Il grimace lorsque sa tête heurte la vitre. Il jure tout en se frottant la tempe.
– Bon Dieu !
Depuis le temps que tout le monde recommande à Sean de faire goudronner le chemin d’accès vers sa maison… Mais il n’y a pas plus têtu et radin que ce type. Et encore ! Ce sont là ses moindres défauts…
Une seconde plus tard, Dany soupire en entendant une branche gratter la portière côté passager avant de rebondir allègrement sur l’aile arrière. Il visualise les dégâts au son de chaque choc contre la carrosserie et se ratatine en rythme sur son siège.
Cette voiture ne lui appartient même pas. Il imagine déjà la retenue sur sa maigre paye et les complications que cet événement pourrait engendrer dans sa vie.
Tout ça pour une soirée à laquelle il n’a aucune envie d’assister. Sean Elliot n’est ni son ami, ni un proche, ni même quelqu’un avec qui il a envie de passer du temps. Malheureusement, on ne manque pas à l’appel lorsque Sean vous convoque : c’est ça, le privilège d’être chef.

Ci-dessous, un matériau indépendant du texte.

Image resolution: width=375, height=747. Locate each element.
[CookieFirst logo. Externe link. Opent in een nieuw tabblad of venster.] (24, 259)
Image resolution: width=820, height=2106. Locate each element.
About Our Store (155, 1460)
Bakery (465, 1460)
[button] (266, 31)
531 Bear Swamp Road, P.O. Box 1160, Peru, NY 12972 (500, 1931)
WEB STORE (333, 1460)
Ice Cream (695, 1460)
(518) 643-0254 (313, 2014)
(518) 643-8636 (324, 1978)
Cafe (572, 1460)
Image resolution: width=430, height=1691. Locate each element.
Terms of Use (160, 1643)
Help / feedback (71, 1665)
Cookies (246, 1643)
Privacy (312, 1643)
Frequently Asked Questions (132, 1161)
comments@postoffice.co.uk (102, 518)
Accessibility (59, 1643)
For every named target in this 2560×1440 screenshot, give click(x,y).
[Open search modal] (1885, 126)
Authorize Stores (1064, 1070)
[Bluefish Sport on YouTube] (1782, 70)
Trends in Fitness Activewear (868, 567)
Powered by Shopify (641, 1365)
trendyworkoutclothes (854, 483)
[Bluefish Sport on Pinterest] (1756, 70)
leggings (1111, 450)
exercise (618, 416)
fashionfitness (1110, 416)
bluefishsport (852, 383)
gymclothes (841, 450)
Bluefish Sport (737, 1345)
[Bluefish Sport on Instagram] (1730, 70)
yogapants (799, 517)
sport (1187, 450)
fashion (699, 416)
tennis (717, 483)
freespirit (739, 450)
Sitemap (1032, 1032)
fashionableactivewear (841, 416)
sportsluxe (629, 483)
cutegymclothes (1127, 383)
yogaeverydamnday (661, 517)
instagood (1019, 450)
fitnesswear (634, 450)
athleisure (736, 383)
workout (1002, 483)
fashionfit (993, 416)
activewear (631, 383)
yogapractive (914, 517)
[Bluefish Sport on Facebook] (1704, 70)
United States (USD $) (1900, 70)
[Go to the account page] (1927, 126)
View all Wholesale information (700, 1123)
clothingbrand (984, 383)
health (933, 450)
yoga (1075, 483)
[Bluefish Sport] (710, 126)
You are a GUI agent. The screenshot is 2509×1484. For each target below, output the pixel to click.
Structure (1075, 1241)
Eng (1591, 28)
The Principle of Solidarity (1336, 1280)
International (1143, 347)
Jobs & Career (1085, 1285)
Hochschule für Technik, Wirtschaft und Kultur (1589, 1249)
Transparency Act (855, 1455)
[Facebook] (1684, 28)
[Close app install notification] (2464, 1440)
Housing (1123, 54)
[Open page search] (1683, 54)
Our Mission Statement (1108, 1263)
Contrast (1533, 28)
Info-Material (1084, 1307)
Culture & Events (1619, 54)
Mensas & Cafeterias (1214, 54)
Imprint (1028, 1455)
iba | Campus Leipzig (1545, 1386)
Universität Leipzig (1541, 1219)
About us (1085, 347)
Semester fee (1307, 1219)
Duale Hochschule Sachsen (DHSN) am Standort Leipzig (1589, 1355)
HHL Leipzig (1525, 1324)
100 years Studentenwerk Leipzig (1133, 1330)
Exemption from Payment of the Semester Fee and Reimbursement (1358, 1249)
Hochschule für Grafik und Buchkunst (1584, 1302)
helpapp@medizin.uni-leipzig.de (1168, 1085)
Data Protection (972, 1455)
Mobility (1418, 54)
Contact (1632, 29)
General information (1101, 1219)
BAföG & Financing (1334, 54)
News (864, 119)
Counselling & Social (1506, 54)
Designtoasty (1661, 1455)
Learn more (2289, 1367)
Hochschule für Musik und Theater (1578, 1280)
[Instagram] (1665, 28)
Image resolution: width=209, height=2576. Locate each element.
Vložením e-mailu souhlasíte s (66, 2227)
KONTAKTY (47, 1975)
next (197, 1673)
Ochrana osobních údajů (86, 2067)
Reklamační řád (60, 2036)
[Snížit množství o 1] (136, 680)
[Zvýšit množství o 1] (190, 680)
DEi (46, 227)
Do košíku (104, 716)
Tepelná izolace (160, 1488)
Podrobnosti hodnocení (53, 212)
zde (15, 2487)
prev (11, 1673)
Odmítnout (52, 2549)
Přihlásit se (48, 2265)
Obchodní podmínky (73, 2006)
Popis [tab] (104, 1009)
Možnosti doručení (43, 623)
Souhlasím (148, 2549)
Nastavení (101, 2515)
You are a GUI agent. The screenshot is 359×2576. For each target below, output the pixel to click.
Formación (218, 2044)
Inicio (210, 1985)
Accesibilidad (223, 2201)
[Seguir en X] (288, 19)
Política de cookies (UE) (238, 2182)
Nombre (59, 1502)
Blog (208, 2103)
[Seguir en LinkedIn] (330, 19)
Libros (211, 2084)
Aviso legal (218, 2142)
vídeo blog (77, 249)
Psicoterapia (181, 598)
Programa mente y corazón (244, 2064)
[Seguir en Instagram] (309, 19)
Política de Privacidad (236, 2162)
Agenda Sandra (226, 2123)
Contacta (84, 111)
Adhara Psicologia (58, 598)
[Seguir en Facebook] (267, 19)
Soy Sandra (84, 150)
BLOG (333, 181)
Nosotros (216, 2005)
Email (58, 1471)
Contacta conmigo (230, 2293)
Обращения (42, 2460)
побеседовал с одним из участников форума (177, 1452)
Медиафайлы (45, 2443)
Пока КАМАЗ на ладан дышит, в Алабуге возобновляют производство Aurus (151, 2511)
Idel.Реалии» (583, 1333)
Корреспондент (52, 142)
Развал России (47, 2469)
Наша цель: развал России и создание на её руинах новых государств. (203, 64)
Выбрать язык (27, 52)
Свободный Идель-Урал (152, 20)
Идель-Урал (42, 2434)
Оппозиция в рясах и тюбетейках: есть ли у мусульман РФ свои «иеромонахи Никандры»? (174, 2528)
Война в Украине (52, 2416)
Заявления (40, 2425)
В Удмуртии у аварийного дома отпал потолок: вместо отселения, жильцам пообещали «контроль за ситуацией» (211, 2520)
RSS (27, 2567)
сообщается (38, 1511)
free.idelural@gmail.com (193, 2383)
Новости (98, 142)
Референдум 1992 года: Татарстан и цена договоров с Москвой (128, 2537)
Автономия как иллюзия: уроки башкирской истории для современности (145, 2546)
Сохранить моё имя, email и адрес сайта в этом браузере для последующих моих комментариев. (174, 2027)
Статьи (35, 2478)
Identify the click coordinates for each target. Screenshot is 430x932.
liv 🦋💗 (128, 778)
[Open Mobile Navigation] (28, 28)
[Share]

Ce type est une saloperie de tyran qui use et abuse de son autorité. Comme si Dany n’avait pas son compte par ailleurs…
Le jeune homme se gare sur l’aire couverte de graviers prévue pour accueillir les visiteurs. Il observe son reflet dans le rétroviseur. Il croise son regard chargé de soumission : du Dany tout craché ! Une moue de dégoût envers lui-même déforme ses traits.
Il se détourne et sort de sa voiture. Il fait trois pas avant de trébucher et de tomber les deux genoux au sol. Le carton qu’il tenait lui échappe des mains et tombe côté pile. Dany jure. À quoi va ressembler le gâteau qu’il a acheté, maintenant ?
Quand il se redresse en époussetant son pantalon, il remarque enfin ce que, pris dans ses pensées, il n’avait pas vu jusqu’à présent. La maison est sombre. Il fronce les sourcils.
Bon, OK, Sean est un con, mais pas au point de l’inviter pour le plaisir de lui poser un lapin. Sans compter que sa femme, May, vit quasi enchaînée à sa cuisinière afin de préparer d’excellents petits plats pour son abruti de mari. À croire que l’abolition de l’esclavage n’a pas atteint cette maison… Cette pièce, au moins, devrait être éclairée.
Dany ne comprend pas. Oubliant la pâtisserie, il s’approche avec méfiance. Il grimpe les quelques marches de la véranda, ouvre la moustiquaire et frappe.
– Sean ? May ? Il y a quelqu’un ?
Dany pose sa main sur la poignée et la tourne. Le battant s’ouvre en grinçant. Il hésite sur le pas de la porte.
À nouveau, il lance un appel à la ronde. Plus que tout, il redoute de tomber sur une scène à laquelle il ne devrait pas assister. Il tâtonne pour trouver l’interrupteur et le pousse avec son coude.
– Sean…
Son appel s’étrangle dans sa gorge à l’instant où son regard se pose sur une flaque vermeille maculant le parquet ciré de May.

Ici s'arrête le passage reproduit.